So if the best way to practice ubuntu is any way that works, then why aren’t we practicing ubuntu better? Violence and conflict—and the memory of violence and conflict—stand in the way. The only way around them to ubuntu is reconciliation.
Reconciliation is damn hard. Last night I took some time to thumb through an old book by Catholic theologian Robert Schreiter, Reconciliation: Mission & Ministry in a Changing Social Order. It’s a whopping 82 pages, and doesn’t really start until page 18, so if you can find a copy, be sure to pick it up. It’s a quick read.
Schreiter starts off the meat of Reconciliation by telling us three things reconciliation ain’t. The first thing reconciliation ain’t is a hasty peace.
A hasty peace is “forgive and forget.” It says, “Nothing to see here anymore. Move along, move along.” It tries to cover up a multitude of sins, often out of a fear of retribution.
Not surprisingly, this kind of reconciliation is often called for by the very perpetrators of violence, who either having seen what they have done or having realized the potential consequences of their actions, want to get on to a new and different situation.
The second thing reconciliation ain’t is an alternative to justice and liberation. When we seek reconciliation after conflict, there must be an accounting. It does no one any good to pretend that, because folks wants to reconcile, that folks don’t need to figure out together exactly what happened. Retribution, doesn’t do anyone any good either. Between the extremes of smoothing everything over and getting everyone back is the middle way of, yes, painful reconciliation.
Liberation is the necessary precondition for reconciliation. Consequently, calls for reconciliation can provide a goal for liberation, but they cannot replace it.
The third thing reconciliation ain’t is a managed process. Professional conflict mediation can help, but it ain’t reconciliation. Likewise on lawyering. Reconciliation ain’t a technology you can take MSW classes to learn. Reconciliation ain’t a skill, it’s a discovery. It ain’t a strategery, it’s a spirituality.
More from Schreiter in cue: seven attitude that keep us from reconciliation, and the three components of the spirituality of reconciliation. And here’s a quick overview of Schreiter on reconciliation by Ubolwan Mejudhon if you don’t have time for the book. The image below is taken from that paper.
[…] So what practices and habits get us across the river to upaya?
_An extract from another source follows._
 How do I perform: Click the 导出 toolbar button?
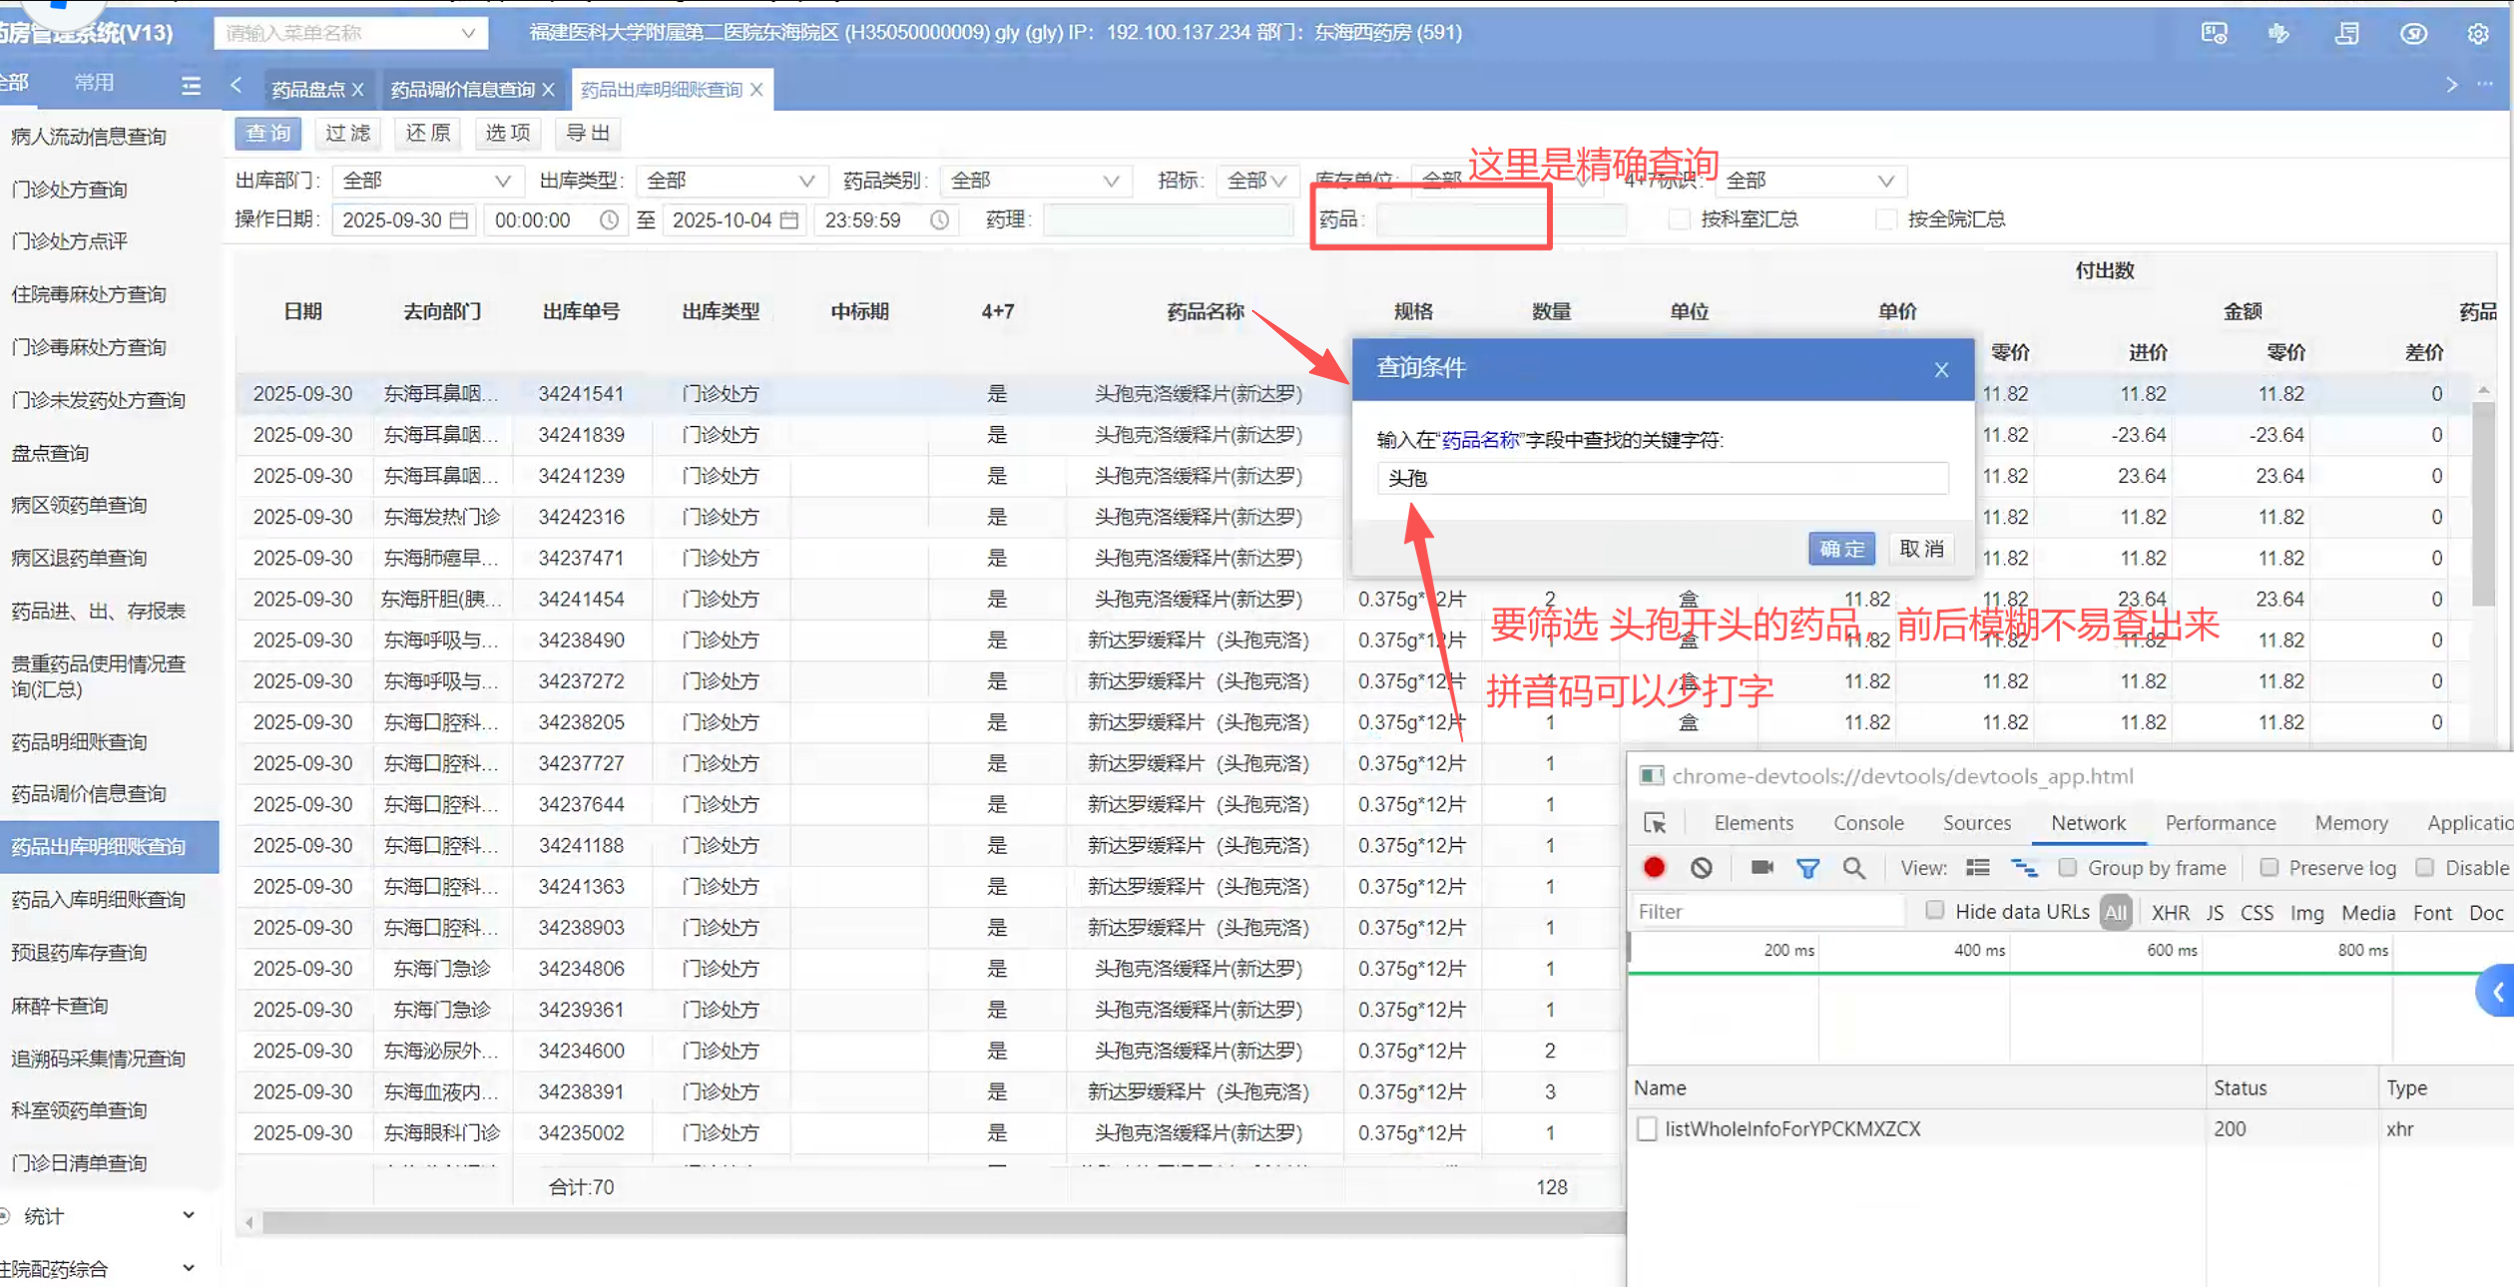tap(587, 133)
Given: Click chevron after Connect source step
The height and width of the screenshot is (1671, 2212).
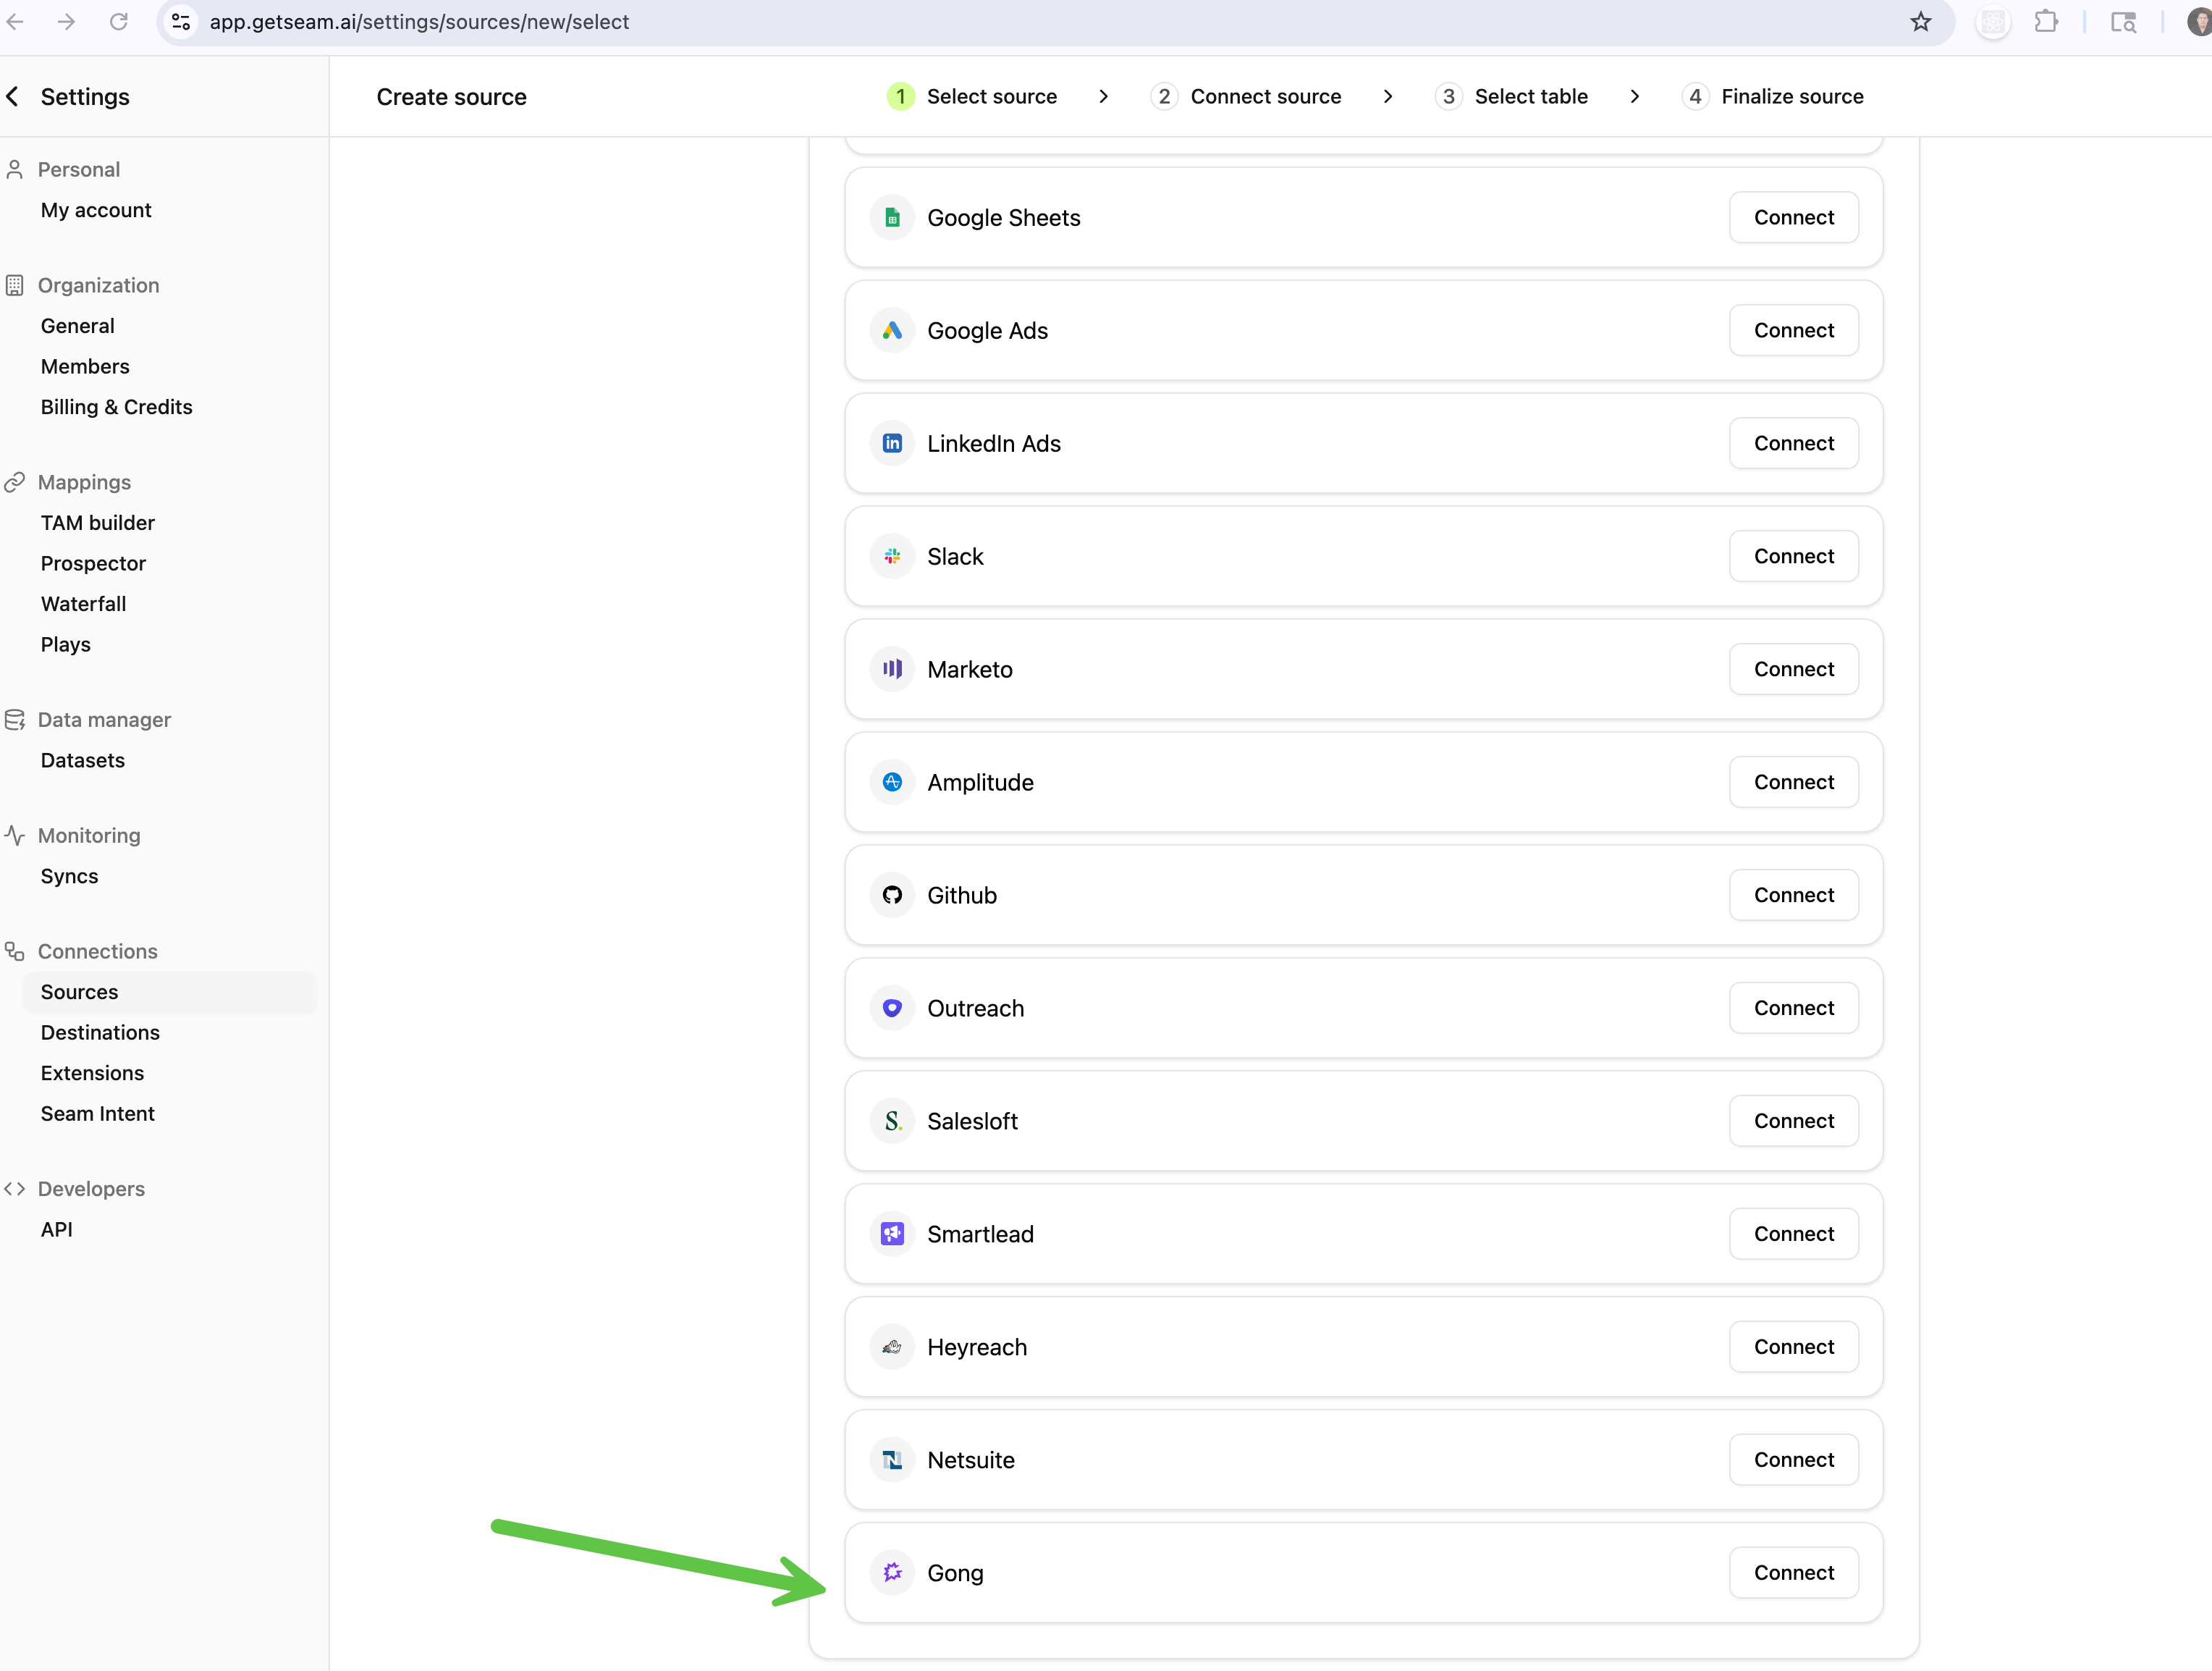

I’ll make one suggestion: reconciliation . […]
I feel such a sense of frustration in reading that.
There are certain people who are so set in their own ways that they will make reconciliation damn near impossible.
Most people don’t want to confront much of anything, so they launch these frustratingly passive-aggressive sideways blows. Or they obscure the truth the way it was by the rose-tinted glasses of romance and nostalgia.
I wonder if reconciliation is only possible through a new generation not versed in the same prejudices. Sometimes you can’t teach old dogs new tricks.
Some people at the Birmingham church are still fighting the Civil Rights Movement by a method that was outdated twenty-five years ago. Some people are still stuck in 1968.
And all I am left with is more questions.
I don’t think you’ll ever get that generation, unfortunately. I think the most realistic thing we can hope for—not that hope goes well with realism—is to tip the scale a little further toward reconciliation. At some point, perhaps there’ll be a cascade reaction.